そして、トランプ大統領が罠に嵌って大胆な決断をしてくれると期待したのだと思う。

 会談初日の「自信はあるか」との記者の質問には「予断はしない、私の直感では良い結果が出ると信じている」と答えた。

 制裁解除と終戦宣言の成果を欲しがり、前のめりになっていたのは金正恩委員長だった。

 金正恩委員長の経験の少なさ、中国や韓国とは上手くいったという実績が、甘い期待を持たせることになったのではないだろうか。

3.会談が決裂した最大の理由は何か

 トランプ大統領は会談後の記者会見で「北朝鮮は経済制裁の全面解除を要求してきた」と明かしたうえで、米国が寧辺の核施設や北朝鮮が公表していない核関連施設の査察や廃棄を求めたところ、金正恩委員長氏が難色を示したため「立ち去ることを決めた」と述べた。

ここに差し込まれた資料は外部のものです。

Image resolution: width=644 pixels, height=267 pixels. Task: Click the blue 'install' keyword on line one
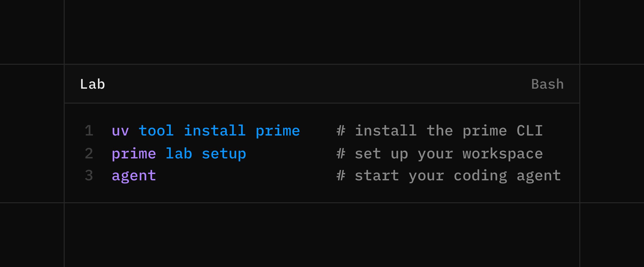point(215,131)
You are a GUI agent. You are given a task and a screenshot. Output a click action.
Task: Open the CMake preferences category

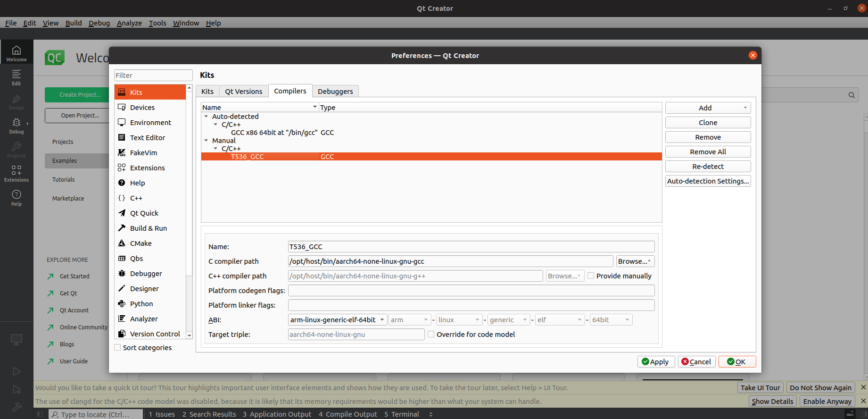coord(141,243)
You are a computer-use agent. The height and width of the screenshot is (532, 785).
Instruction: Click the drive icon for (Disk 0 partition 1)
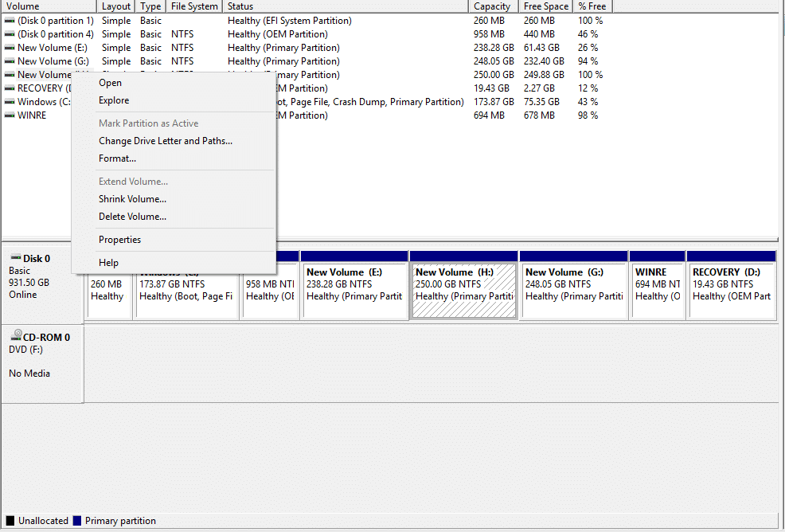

 米朝会談で合意に至らなかったのは、「北朝鮮の要求は全経済制裁解除だったから」とトランプ大統領やポンペオ国務長官が述べている。

 私は、実質はウラン濃縮施設のリストアップと廃棄を求めたことが最大の理由だったと考えている。

 ウランの濃縮については、遠心分離機を数千台揃えさえすれば、地下の施設だけでなく通常の工場でも発見されずに核物質を製造することができる。

 北朝鮮は、ウラン濃縮施設について明確にリストに挙げて、隠蔽して核物質を製造することはないということを表明しなければならない。